CSS Filters
Apply animated blur, grayscale, brightness, contrast, and other CSS filter effects.
The filter property animates CSS filter effects — blur, brightness, contrast, and more. Pass a standard CSS filter string to from or to.
Basic Usage
import { Motion } from "@motion.page/sdk";
Motion("blur-in", ".element", {
from: { filter: "blur(10px)" },
duration: 0.8,
ease: "power2.out",
}).play(); Since an element’s natural CSS has no filter applied (equivalent to none), using from only is sufficient — the SDK reads the current computed state as the to endpoint automatically.
Available Filter Functions
| Function | Example | Description |
|---|---|---|
blur() | blur(10px) | Gaussian blur |
brightness() | brightness(1.5) | Adjust brightness (1 = normal) |
contrast() | contrast(200%) | Adjust contrast (100% = normal) |
grayscale() | grayscale(100%) | Convert to grayscale (0% = normal) |
hue-rotate() | hue-rotate(90deg) | Rotate hue along the color wheel |
invert() | invert(100%) | Invert colors |
saturate() | saturate(200%) | Adjust saturation (100% = normal) |
sepia() | sepia(100%) | Apply sepia tone |
opacity() | opacity(50%) | Adjust opacity via filter (100% = fully visible) |
drop-shadow() | drop-shadow(4px 4px 10px rgba(0,0,0,0.5)) | Add a drop shadow |
Note: In the Motion.page Builder, filters are configured via the Filter property panel where each filter type has its own dedicated control. The SDK accepts the CSS filter string directly.
Combining Multiple Filters
Chain multiple filter functions in a single string, separated by spaces. The SDK interpolates each function value independently.
Motion("dramatic", ".hero-image", {
from: { filter: "blur(8px) brightness(0.6) saturate(0)" },
duration: 1.2,
ease: "power2.out",
}).onScroll({ scrub: false, toggleActions: "play none none none" }); Common Patterns
Blur + Opacity Reveal
The classic “blur in” pattern combines filter blur with opacity for a polished entrance:
Motion("blur-reveal", ".card", {
from: { opacity: 0, filter: "blur(12px)" },
duration: 0.8,
stagger: 0.1,
ease: "power2.out",
}).onScroll({ scrub: false, toggleActions: "play none none none" }); Grayscale to Color on Hover
Motion("colorize", ".photo", {
from: { filter: "grayscale(100%)" },
duration: 0.5,
ease: "power2.out",
}).onHover({ each: true, onLeave: "reverse" }); Using from only means the element starts fully grayscale and animates to its natural (unfiltered) state on hover.

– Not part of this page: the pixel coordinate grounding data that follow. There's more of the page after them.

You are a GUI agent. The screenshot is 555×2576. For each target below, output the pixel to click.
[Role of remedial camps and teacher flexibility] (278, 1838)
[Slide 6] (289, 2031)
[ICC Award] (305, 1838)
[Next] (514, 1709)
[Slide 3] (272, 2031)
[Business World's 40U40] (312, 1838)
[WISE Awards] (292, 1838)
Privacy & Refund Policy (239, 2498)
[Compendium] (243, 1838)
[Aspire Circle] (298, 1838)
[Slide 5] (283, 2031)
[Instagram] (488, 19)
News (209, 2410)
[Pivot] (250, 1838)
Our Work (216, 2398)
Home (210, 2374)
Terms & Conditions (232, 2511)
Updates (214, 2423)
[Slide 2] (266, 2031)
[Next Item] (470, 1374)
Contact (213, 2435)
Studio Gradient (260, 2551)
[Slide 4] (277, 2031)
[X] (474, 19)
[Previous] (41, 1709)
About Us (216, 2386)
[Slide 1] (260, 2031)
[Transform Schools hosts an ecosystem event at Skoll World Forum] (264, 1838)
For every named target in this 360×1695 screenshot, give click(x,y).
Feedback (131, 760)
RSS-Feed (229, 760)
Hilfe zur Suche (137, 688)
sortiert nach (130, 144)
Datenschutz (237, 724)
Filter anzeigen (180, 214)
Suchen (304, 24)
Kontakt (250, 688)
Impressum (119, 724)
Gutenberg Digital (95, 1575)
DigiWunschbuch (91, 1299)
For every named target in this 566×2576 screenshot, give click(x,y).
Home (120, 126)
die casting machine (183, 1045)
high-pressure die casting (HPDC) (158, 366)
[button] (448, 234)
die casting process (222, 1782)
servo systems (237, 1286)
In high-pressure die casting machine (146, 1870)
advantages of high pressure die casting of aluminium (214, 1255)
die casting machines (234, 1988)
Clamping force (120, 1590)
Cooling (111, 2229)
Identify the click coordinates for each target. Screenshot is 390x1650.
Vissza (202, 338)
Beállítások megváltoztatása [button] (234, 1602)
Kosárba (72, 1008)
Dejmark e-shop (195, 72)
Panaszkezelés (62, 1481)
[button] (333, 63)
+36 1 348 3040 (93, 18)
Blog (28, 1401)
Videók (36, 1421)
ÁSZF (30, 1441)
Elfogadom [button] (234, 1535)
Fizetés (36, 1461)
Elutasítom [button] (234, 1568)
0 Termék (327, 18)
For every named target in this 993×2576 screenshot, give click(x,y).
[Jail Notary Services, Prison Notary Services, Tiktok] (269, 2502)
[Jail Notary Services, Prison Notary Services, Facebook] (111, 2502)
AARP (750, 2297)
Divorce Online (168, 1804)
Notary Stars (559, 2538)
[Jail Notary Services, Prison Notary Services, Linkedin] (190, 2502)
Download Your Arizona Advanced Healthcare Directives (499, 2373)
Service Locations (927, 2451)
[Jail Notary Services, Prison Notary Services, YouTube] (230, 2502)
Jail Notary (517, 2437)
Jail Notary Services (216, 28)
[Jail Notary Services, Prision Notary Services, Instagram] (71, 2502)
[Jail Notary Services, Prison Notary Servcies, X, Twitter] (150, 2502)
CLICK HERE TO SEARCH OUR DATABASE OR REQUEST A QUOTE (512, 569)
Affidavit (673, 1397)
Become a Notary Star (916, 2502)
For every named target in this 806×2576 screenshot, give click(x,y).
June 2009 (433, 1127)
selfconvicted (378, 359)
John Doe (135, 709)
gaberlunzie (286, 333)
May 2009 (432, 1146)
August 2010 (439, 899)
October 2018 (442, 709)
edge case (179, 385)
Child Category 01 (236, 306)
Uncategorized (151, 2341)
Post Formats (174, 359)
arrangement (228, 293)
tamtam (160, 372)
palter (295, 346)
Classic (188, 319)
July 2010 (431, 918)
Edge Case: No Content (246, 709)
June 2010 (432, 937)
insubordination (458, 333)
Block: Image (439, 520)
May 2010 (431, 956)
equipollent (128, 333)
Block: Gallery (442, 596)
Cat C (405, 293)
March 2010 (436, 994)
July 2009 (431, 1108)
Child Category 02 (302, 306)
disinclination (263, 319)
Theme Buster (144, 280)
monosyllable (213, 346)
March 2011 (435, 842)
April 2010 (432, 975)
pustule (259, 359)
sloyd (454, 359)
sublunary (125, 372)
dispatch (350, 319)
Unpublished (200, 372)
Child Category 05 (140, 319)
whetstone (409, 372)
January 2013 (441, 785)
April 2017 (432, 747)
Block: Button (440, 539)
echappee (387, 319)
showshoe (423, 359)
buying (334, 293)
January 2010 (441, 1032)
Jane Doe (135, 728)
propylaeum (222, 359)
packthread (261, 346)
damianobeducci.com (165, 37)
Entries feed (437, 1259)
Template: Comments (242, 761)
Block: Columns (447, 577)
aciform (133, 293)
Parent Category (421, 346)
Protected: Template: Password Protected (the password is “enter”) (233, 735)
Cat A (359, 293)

On leave, the animation reverses back to grayscale.
Brightness Pulse
Motion("pulse", ".cta-button", {
to: { filter: "brightness(1.3)" },
duration: 0.6,
repeat: { times: -1, yoyo: true },
}).play(); Explicit Both Endpoints
When neither endpoint matches the element’s natural state, declare both from and to:
Motion("filter-shift", ".banner", {
from: { filter: "hue-rotate(0deg) saturate(100%)" },
to: { filter: "hue-rotate(180deg) saturate(200%)" },
duration: 2,
}).onScroll({ scrub: true }); This is the right pattern for scrubbed scroll animations where you want precise control over both the start and end filter state.
Performance
- CSS filter animations are GPU-accelerated in most browsers, making them performant for visual effects.
blur()anddrop-shadow()are the most computationally expensive filters — use moderate values and test on lower-end devices.- When animating opacity alone, prefer the dedicated
opacityAnimationVar over theopacity()filter function — see Opacity for details.